Удел великой нации, сплотившей сто двадцать языков – самоограничение и даже жертвенность, это печальная аксиома. Тяготишься, беспокоишься за выживание собственного языка и культуры, считаешь своих соседей нахлебниками – не держи, отпускай. Но – тяготились и не отпускали. Это трагическое противоречие использовали тогда те, кто рвался к власти в России, да и в смежных краях. Никакой национализм не принес бы столько несчастий нашим народам, сколько принесли властные амбиции отдельных людей. В России флагманами, знаменосцами и соловьями российского суверенитета были функционеры коммунистической партии и союза писателей.

А тогда, в августе 1981-го, в Пицунде звучала разноязыкая речь. Особенно шумно было на площадке у входа в дом после завтрака, дольше всех на ней задерживались грузины. Дождавшись, пока все разойдутся, и, отправив жену на пляж, я принимался за пьесу «Вино урожая тридцатого года». Думаю, что в эти часы в огромном, пока еще прохладном доме я оставался один. Работа шла легко, приносила радость. И лишь перед обедом, изнуренный не столько работой, сколько жарой, я отправлялся на пляж. Уже много месяцев меня не покидало ощущение полноты жизни, нескончаемого творческого влечения, возникшее в Москве. Моя рабочая тетрадь полнилась. Темы для пьес, типы, коллизии, сцены возникали одна за другой – не было ничего вокруг, что не несло бы в себе драматизма, сшибки страстей. Жизнь, думал я, если присмотреться к ней повнимательней, протекает в многообразии драматургических жанров: от трагедии до фарса и мелодрамы. Всё зависит от способа подачи, от интерпретации, от взгляда. Казалось, мне под силу превратить в пьесу все, даже телефонную книгу. Лучше всех в те дни меня понимали возникшие новые друзья – Сережа Коковкин и Аня Родионова.

Из рабочей тетради

Аполлон. Пьеса об Аполлоне Григорьеве.
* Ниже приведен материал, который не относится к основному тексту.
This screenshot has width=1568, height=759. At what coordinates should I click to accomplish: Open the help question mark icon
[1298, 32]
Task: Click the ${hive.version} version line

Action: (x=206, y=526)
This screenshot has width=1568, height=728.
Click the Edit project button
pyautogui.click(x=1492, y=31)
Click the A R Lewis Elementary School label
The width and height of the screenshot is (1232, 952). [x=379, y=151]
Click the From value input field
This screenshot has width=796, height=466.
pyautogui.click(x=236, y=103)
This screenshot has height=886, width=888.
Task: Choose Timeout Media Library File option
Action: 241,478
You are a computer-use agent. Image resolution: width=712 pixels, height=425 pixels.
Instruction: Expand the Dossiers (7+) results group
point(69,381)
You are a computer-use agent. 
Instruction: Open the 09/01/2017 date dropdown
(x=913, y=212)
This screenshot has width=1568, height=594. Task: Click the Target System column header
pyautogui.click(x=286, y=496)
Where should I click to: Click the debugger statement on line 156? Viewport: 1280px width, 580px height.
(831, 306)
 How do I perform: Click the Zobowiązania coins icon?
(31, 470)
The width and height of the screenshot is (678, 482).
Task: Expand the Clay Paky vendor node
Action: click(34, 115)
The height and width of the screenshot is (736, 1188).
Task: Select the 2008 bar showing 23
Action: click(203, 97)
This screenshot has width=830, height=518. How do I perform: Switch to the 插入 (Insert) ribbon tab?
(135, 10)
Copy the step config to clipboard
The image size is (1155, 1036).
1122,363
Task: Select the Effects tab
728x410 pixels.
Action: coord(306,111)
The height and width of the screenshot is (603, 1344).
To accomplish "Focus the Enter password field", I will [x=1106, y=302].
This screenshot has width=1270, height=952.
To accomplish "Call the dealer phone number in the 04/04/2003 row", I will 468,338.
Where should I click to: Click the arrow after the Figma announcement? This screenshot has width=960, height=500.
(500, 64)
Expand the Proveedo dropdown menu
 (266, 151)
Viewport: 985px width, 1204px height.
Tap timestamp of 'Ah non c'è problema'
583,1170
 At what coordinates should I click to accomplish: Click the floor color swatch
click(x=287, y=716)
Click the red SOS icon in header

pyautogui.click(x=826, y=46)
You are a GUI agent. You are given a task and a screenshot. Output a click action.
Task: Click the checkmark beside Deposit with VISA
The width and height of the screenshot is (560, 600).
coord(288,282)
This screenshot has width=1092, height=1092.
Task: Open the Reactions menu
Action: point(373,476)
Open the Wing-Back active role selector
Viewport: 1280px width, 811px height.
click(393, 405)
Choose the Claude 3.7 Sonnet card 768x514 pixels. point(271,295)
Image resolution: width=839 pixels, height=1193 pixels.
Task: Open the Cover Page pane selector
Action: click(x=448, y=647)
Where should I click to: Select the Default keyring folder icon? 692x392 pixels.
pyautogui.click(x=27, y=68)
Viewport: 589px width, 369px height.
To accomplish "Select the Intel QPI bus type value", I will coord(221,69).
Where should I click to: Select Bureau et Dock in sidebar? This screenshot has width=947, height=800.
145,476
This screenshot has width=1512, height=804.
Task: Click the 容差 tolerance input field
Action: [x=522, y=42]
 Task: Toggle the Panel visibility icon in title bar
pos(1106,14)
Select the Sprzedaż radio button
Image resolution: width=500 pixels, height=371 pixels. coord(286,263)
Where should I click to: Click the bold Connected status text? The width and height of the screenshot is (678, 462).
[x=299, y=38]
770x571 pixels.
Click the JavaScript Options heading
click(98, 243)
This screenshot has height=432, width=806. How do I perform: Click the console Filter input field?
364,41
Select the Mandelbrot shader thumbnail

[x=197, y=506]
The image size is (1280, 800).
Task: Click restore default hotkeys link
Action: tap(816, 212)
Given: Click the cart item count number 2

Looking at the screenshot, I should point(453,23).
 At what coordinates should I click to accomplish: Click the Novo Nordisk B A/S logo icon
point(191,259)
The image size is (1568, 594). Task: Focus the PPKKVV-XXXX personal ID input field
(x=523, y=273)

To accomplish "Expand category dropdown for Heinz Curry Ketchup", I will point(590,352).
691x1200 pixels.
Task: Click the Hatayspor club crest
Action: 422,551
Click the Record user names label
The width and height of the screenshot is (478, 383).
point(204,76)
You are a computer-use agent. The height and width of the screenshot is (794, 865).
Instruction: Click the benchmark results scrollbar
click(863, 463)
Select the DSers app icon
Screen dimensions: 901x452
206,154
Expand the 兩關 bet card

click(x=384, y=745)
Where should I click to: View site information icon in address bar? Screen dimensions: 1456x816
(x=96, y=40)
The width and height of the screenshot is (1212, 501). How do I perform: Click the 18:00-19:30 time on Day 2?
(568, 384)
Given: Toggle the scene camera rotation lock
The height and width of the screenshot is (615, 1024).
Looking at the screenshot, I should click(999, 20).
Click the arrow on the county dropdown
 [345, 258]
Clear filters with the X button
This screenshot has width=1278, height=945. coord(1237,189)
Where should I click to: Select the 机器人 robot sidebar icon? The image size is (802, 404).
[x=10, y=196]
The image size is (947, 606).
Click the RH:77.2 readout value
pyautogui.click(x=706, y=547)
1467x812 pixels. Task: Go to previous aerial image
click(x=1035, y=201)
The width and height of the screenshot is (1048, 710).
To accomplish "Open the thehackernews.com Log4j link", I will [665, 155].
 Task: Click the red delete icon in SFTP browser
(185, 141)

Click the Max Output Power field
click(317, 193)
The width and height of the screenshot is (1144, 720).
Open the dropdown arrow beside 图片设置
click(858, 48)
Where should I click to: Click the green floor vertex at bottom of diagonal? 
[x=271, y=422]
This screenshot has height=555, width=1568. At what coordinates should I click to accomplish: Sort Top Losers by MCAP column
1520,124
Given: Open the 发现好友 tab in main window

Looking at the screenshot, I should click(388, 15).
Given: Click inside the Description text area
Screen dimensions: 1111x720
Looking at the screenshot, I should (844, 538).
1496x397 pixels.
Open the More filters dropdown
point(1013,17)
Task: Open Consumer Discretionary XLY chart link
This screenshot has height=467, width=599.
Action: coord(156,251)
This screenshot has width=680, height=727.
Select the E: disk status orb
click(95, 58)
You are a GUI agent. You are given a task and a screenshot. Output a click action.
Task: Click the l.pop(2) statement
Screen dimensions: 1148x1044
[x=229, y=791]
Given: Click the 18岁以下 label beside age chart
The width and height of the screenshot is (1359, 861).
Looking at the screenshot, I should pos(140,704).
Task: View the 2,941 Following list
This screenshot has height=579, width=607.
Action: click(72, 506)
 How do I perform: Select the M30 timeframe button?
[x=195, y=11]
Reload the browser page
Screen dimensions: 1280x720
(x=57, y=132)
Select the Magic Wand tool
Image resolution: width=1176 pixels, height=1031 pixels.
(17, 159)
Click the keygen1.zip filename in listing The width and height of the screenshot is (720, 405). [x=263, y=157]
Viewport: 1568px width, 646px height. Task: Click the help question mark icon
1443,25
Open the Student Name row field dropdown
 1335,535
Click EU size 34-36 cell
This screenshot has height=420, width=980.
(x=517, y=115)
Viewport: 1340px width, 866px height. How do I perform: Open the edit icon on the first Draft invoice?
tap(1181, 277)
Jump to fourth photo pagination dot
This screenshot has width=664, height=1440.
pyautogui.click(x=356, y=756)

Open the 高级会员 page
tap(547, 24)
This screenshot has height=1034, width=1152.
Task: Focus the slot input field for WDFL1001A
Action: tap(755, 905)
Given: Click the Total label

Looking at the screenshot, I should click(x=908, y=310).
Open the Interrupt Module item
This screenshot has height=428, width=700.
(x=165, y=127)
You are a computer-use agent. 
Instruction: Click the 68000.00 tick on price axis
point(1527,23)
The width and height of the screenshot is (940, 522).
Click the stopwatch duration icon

Его историю по-своему, на помеси цыганского с русским рассказывает цыганский хор – знакомит, объясняет, комментирует, участвует, поет и пляшет.

Две женщины в его жизни, а он в долговой яме под охраной городового. Яма «настоящая», посреди приволжского бульвара (сценически люк) – одна голова торчит. И оттуда стихи. Одной женщине – «Прекрасная Венеция», «К мадонне Мурильо». Другой – «Вверх по Волге». Путает – кому что. Хор подсказывает.

Горожане прогуливаются, собутыльники наливают ему стопку, он – прочь! Он не пьет. Городовой выпивает за него. На подпись ему в долговую яму приносят листы журнала.